It is unlikely that the State budget will be balanced before 2027, and the National Pension Insurance Fund (CNAP) will also probably pay out more than it collects.
When the blue-red-green coalition took office for a second term in 2018, the government promised major tax reform as well as plans to get State finances under control by the end of their mandate. In 2019, this goal almost became reality thanks to a booming economy, a slight surplus, and State debt of around 13 billion euros.
However, the step-by-step plan to reduce the deficit was thrown into disarray with the onset of the Covid-19 pandemic in early 2020. According to the latest forecasts, the government expects a 1.5% GDP deficit in 2023, with a 1.2 billion euro shortage from the treasury. Government debt has risen to over 20 billion euros - just below the 30% limit, while further deficits are predicted for the next few years.
After successive crises in the pandemic, the war in Ukraine, and the subsequent inflation hike, revenues are not as high as they should have been.
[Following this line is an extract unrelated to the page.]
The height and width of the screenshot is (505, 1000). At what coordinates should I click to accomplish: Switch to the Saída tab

The government spent around three billion euros on Covid measures, with a further 2.5 billion allocated to combat high inflation in 2022 and 2023.
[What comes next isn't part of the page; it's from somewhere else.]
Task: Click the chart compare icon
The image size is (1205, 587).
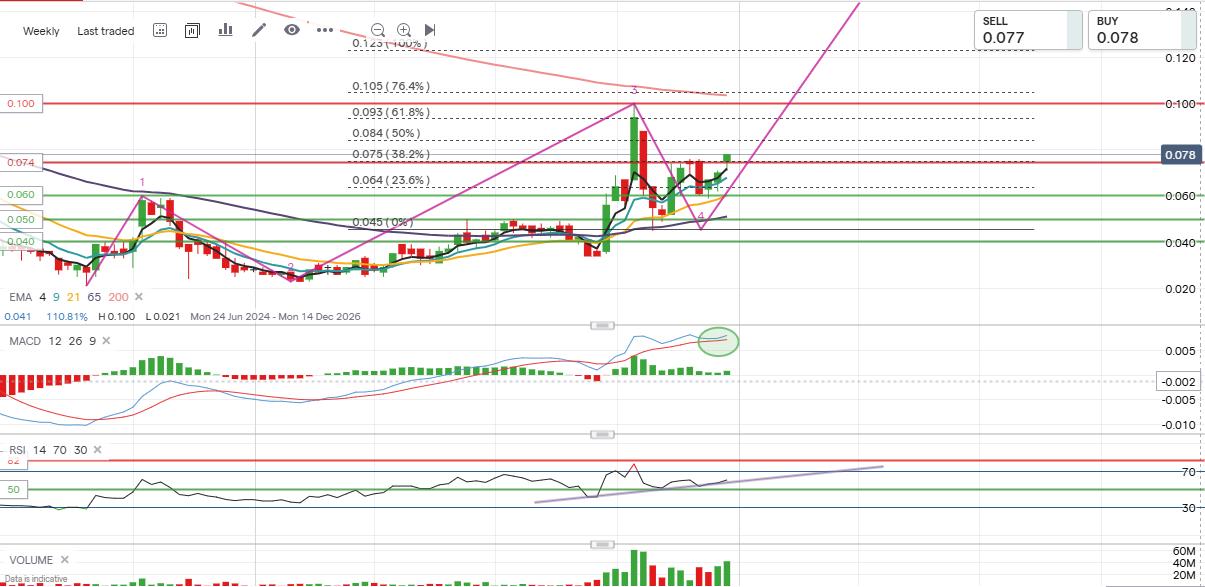Action: pyautogui.click(x=193, y=30)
Up until the end of June this year, the measures against inflation - agreed to by the tripartite - were estimated to cost 1.1 billion. However, the current forecasts do not leave much room for tax reform, unless financed through new debt. In addition, the General Inspectorate of Social Security (IGSS) predicts that pension fund expenses will surpass the current revenues by 2027 in the next government term.
It remains to be seen whether the adjustment of pensions, in line with real wage development, will be shortened. Without measures, it is likely that the interest reserves for the pension insurance compensation fund will start to rapidly decrease in nine years.